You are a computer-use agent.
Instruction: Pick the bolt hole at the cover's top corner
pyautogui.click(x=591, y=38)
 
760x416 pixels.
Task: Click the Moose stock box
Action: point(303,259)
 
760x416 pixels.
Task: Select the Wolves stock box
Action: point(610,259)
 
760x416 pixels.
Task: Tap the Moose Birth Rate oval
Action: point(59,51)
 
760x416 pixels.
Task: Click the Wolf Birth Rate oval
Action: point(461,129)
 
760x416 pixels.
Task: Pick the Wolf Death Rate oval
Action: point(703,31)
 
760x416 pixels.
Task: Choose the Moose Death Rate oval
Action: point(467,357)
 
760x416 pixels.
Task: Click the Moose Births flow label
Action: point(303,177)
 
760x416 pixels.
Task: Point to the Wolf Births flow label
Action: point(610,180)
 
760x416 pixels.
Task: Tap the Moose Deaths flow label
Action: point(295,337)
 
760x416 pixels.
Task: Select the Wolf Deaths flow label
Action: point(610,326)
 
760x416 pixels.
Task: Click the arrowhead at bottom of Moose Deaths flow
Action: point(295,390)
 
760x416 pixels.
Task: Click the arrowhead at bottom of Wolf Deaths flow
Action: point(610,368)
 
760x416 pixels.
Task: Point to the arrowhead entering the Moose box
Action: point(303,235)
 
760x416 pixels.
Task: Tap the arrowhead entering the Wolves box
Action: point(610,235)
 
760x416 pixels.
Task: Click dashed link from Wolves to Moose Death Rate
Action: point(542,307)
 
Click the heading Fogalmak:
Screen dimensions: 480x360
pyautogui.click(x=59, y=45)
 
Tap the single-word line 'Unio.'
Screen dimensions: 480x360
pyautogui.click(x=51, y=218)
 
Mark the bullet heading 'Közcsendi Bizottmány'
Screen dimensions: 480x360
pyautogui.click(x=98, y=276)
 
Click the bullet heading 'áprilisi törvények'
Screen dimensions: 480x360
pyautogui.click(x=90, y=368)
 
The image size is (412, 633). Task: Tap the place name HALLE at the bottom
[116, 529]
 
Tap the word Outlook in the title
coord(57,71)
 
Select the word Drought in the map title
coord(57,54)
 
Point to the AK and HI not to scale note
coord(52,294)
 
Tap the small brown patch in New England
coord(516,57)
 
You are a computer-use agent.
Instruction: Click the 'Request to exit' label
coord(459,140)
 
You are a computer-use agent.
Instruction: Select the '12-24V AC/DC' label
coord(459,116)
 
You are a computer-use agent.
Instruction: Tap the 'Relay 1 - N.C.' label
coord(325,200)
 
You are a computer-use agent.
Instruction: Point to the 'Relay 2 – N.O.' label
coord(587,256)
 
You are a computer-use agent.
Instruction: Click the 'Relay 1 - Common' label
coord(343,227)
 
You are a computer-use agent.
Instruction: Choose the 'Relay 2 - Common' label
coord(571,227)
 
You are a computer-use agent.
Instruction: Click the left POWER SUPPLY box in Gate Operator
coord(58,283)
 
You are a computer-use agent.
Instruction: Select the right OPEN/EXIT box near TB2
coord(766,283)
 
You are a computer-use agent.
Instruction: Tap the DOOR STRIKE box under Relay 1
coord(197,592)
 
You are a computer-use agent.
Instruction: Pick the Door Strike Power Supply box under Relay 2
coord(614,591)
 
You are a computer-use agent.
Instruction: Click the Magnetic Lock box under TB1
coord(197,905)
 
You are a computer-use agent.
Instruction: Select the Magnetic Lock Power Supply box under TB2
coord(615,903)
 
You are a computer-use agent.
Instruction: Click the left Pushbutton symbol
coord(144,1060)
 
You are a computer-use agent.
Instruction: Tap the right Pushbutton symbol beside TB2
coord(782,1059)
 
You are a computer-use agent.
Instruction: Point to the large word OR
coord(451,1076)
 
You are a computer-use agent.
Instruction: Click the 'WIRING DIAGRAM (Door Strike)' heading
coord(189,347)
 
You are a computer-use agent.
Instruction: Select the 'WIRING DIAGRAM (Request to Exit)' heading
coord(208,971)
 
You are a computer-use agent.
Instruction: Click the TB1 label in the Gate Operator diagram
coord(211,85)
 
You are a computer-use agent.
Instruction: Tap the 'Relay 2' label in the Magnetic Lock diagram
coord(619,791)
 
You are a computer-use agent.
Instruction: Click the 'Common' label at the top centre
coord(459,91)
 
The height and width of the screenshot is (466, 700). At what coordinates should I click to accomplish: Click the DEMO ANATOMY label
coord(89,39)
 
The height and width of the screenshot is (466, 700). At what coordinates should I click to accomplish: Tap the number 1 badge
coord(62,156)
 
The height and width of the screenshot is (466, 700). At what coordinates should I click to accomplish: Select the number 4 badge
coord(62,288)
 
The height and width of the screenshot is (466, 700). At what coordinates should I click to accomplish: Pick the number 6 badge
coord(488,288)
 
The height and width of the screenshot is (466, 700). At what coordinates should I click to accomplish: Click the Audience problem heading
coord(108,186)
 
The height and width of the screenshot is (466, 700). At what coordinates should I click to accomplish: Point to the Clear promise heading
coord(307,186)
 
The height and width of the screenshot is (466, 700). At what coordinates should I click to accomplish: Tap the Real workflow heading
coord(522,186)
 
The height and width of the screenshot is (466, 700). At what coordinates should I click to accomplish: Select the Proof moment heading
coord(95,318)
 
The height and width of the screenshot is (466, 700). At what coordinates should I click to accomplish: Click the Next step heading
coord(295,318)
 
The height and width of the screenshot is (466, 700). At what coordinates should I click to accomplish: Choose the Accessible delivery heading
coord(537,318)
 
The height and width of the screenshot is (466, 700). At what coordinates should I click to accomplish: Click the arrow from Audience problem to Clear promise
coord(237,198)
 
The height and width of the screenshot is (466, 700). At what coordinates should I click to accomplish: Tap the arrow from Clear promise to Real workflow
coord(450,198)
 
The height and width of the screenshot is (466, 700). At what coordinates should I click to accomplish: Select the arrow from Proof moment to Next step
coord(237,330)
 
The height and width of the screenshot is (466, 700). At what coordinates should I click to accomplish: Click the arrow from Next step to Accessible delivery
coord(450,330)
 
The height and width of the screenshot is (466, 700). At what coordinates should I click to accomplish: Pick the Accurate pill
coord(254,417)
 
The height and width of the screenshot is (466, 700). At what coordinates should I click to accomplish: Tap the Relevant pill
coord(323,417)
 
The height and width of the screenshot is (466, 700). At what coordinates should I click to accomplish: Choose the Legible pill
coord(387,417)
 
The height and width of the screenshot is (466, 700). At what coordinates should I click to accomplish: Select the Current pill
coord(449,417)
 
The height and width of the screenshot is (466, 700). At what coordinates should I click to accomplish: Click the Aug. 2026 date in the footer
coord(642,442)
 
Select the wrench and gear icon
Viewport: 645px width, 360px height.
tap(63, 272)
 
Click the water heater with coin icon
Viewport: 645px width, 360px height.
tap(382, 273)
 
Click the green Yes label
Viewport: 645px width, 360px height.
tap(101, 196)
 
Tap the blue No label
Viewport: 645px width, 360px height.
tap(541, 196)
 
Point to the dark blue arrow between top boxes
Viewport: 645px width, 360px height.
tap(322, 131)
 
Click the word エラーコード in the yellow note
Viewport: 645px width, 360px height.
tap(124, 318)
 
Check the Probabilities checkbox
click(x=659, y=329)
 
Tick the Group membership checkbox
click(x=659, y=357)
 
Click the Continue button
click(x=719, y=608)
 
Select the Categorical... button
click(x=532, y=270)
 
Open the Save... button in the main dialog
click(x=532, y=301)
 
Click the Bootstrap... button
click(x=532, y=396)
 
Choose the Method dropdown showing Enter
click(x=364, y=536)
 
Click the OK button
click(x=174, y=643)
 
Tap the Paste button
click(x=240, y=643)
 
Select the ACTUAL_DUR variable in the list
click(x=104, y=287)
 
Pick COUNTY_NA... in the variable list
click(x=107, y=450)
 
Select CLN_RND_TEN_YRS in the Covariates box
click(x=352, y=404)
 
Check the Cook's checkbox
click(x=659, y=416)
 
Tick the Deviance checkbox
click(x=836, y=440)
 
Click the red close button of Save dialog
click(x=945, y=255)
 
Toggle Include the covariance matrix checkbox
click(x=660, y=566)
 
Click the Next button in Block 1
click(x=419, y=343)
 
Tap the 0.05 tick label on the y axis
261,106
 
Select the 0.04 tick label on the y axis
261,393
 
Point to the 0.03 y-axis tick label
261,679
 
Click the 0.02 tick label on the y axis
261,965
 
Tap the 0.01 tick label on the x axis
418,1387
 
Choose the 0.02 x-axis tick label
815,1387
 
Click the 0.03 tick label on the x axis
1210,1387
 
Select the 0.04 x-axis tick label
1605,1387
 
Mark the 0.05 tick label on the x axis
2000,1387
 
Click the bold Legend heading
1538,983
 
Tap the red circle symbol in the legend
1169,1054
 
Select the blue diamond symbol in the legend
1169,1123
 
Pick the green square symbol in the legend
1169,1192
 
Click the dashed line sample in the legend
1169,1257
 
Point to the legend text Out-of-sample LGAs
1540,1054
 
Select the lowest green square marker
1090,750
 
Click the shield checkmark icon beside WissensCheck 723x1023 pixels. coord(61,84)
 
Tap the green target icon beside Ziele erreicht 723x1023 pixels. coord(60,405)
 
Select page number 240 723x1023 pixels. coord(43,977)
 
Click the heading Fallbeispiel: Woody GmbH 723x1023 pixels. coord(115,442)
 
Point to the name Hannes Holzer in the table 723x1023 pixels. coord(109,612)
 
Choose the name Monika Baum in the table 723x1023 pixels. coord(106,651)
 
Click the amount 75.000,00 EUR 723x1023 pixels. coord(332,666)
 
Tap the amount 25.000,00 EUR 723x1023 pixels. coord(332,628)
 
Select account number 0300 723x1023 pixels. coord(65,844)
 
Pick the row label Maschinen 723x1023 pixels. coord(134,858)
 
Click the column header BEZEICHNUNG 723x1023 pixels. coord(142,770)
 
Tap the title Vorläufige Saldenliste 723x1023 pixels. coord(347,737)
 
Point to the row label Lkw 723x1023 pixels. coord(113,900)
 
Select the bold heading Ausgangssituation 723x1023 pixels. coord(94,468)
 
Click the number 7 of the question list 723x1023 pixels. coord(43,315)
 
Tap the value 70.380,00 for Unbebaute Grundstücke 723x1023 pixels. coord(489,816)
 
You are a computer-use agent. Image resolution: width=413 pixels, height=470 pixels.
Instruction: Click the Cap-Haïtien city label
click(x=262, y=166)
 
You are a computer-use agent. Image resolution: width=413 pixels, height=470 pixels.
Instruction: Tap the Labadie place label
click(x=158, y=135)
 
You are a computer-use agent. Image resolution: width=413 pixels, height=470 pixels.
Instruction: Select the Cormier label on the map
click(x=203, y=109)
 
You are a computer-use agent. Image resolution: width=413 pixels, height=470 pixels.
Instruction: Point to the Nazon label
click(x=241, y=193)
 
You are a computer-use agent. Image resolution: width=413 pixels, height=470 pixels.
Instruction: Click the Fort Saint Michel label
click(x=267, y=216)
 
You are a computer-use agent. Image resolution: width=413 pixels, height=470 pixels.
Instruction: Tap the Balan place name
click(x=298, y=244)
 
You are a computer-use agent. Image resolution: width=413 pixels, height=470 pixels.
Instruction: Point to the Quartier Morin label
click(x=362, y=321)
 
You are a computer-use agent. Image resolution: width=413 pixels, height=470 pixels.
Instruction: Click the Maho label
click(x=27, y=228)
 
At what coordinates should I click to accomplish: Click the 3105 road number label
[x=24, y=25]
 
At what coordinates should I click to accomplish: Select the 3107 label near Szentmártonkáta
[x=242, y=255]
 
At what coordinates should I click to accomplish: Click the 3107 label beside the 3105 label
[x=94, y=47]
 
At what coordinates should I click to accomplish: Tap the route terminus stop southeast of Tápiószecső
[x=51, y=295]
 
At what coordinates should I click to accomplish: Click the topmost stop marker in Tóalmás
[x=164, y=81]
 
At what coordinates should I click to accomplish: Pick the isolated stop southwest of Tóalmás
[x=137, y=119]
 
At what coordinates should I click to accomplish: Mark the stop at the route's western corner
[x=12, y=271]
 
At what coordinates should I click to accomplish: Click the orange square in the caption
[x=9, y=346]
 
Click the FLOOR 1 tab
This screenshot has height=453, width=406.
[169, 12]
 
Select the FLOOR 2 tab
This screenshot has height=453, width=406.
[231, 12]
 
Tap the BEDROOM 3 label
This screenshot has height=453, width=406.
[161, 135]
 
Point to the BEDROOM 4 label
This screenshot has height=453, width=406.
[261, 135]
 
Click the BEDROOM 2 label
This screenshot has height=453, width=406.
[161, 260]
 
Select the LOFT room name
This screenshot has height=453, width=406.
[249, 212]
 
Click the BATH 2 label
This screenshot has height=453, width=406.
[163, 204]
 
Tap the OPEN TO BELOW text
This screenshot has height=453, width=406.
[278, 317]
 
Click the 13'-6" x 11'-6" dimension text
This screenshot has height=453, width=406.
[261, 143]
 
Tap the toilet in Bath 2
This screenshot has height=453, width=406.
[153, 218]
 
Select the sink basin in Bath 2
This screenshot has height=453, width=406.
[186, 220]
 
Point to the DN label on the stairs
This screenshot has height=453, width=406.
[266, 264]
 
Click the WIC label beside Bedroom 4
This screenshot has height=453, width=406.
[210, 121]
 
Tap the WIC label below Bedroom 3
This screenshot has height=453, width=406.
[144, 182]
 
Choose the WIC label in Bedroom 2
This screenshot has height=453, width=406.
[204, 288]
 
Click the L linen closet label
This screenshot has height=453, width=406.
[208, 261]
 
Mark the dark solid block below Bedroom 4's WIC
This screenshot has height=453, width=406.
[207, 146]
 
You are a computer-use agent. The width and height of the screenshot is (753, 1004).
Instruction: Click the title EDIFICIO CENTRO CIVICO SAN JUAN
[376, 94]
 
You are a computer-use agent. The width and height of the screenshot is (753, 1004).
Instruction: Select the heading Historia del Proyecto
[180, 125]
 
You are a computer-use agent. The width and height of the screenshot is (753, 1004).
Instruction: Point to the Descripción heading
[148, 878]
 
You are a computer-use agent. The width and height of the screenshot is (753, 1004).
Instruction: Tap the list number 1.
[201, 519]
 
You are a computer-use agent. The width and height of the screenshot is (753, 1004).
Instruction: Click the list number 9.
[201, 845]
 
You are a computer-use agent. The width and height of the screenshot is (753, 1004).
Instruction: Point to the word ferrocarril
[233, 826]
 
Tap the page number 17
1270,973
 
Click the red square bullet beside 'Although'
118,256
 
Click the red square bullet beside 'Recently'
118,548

### THE TASK
Extract the lines above, starting at the line that contains "Choose the 0.02 x-axis tick label" and ending at the line that contains "Select the bold", both included, and reproduce them verbatim.

### WRITTEN ANSWER
Choose the 0.02 x-axis tick label
815,1387
 
Click the 0.03 tick label on the x axis
1210,1387
 
Select the 0.04 x-axis tick label
1605,1387
 
Mark the 0.05 tick label on the x axis
2000,1387
 
Click the bold Legend heading
1538,983
 
Tap the red circle symbol in the legend
1169,1054
 
Select the blue diamond symbol in the legend
1169,1123
 
Pick the green square symbol in the legend
1169,1192
 
Click the dashed line sample in the legend
1169,1257
 
Point to the legend text Out-of-sample LGAs
1540,1054
 
Select the lowest green square marker
1090,750
 
Click the shield checkmark icon beside WissensCheck 723x1023 pixels. coord(61,84)
 
Tap the green target icon beside Ziele erreicht 723x1023 pixels. coord(60,405)
 
Select page number 240 723x1023 pixels. coord(43,977)
 
Click the heading Fallbeispiel: Woody GmbH 723x1023 pixels. coord(115,442)
 
Point to the name Hannes Holzer in the table 723x1023 pixels. coord(109,612)
 
Choose the name Monika Baum in the table 723x1023 pixels. coord(106,651)
 
Click the amount 75.000,00 EUR 723x1023 pixels. coord(332,666)
 
Tap the amount 25.000,00 EUR 723x1023 pixels. coord(332,628)
 
Select account number 0300 723x1023 pixels. coord(65,844)
 
Pick the row label Maschinen 723x1023 pixels. coord(134,858)
 
Click the column header BEZEICHNUNG 723x1023 pixels. coord(142,770)
 
Tap the title Vorläufige Saldenliste 723x1023 pixels. coord(347,737)
 
Point to the row label Lkw 723x1023 pixels. coord(113,900)
 
Select the bold heading Ausgangssituation 723x1023 pixels. coord(94,468)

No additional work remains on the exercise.